An ongoing discussion of machine guarding topics, including solutions assessments, regulatory compliance, gap analysis, operating efficiencies and cost savings, as well as all relevant safety standards, such as those from NFPA, ANSI, RIA, IEC, ISO and OSHA. About J.B. Titus.
Machine Safety: NFPA 70E and international requirements
January 30, 2012
Machine Safety has several different focused areas of potential hazards. One of the areas getting a lot of attention is Arc Flash and NFPA 70E. A recent article on control panel safety published by Control Engineering earlier this month had some startling results. An alarming 72% of respondents (302) “always” plus “mostly” regularly violate NFPA 70E while working on control panels.
Ouch – this is amazing! And, there are a few more amazing realities in my opinion.

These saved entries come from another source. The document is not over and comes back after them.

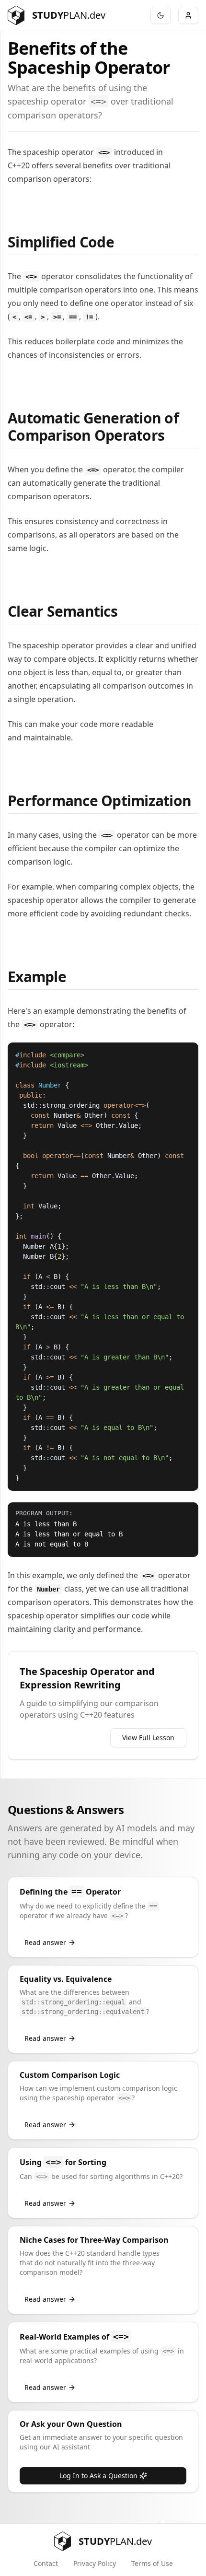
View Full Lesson (148, 1737)
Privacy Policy (94, 2563)
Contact (46, 2563)
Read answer (45, 1942)
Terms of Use (152, 2563)
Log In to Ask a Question (98, 2475)
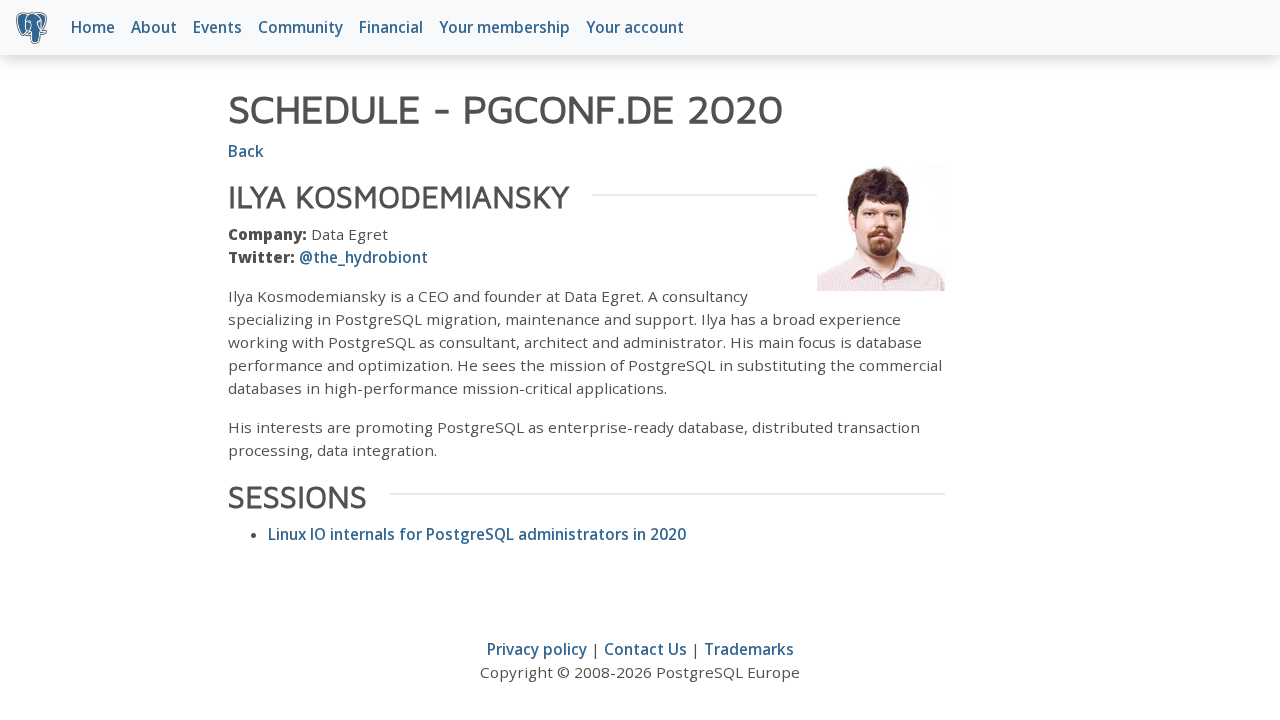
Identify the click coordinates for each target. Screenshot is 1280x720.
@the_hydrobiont (363, 257)
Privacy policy (537, 649)
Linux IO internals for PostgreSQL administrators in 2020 (477, 534)
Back (246, 151)
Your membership (504, 27)
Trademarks (749, 649)
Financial (391, 27)
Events (217, 27)
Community (300, 27)
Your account (635, 27)
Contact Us (645, 649)
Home (93, 27)
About (154, 27)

In my experience it’s mainly the large companies that are most compliant with safe work practices and standards like NFPA 70E. Is that your experience also?
And another amazing reality – have any of you seen arc flash regulations in any of the international standards like IEC or ISO? In all these years I can’t recall coming across any international safety requirements similar to NFPA 70E. Aren’t they missing the boat? Let’s assume for the moment that most of the respondent comments in the Control Engineering article are representative of the whole. Then perhaps a slightly different approach needs to be considered where industry can more easily comply with the regulations and provide safety for the employees. Assuming this projection is entirely possible, why wouldn’t the international body of safety experts writing safety standards have already accomplished this more easily compliant approach? Is there something striking by its international absence?
Your comments or suggestion are always welcome so please let us know your thoughts. Submit your ideas, experiences, and challenges on this subject in the comments section below. Click on the following text if you don't see a comments box, then scroll down: Machine Safety: NFPA 70E and international requirements
Contact: www.jbtitus.com for “Solutions for Machine Safety”.
For more than 30 years, J.B. Titus has advised a wide range of clients on machine functional safety solutions, including Johnson + Johnson, Siemens, General Motors, Disney, Rockwell Automation, Bridgestone Firestone, and Samsung Heavy Industries. He holds a Bachelor of Business Administration degree from Oklahoma University in industrial management and an MBA from Case Western Reserve University in marketing and finance. He is a professional member of the American Society of Safety Engineers and is OSHA-certified in machine guarding. Titus is also TUV-certified as a Functional Safety Expert and serves on several American National Standards Institute, National Fire Protection Association, and National Electrical Manufacturers Association national safety and health standards committees. Reach him at jb(at)jbtitus.com and via www.jbtitus.com.
Wednesday, 27-06-12 16:21
Mr. Titus: You are correct that the IEC world (most of the rest of the world) does not address this [machine safety] the way we do in the U.S. and Canada. A case could be made that some equipment built to IEC standards is somewhat less prone to the initiation of arcing faults because of barriering over live parts. However the accidents still do happen. Oddly there is a lot of interest in NFPA 70E globally. I remember a webinar on arc flash I did for Plant Engineering (Virtual Manufacturing Summit) a couple of years ago had a very large turnout (several thousand) but what impressed me most was they came from over 70 countries. That tells me there is interest in what we are doing here.
And safety violations (by machine operators) on machine control panels are very very common. OEM manufacturers are beginning to design the machine control panels with some safety in mind, like door mounted resets for PLCs, and isolation barriers to isolate the control voltages from the higher machine voltage. This is a good thing, but training the operators is very important as well. Most OEM machine control panel builders are from Europe so they also don't get it.
Thursday, 16-02-12 13:45
Amazing is right. Considering the fact that so many remain defiant in using PPE the next best thing is perhaps removing the need to enter the control panel in the first place. An interface connector like the ones we make at Mencom avoid the hazard all together. In the related blog post from the anonymous Tom regarding not following NFPA rules, the interface (Ethernet & GFCI) is used for PLC testing and maintenance...clearly a step in the right direction.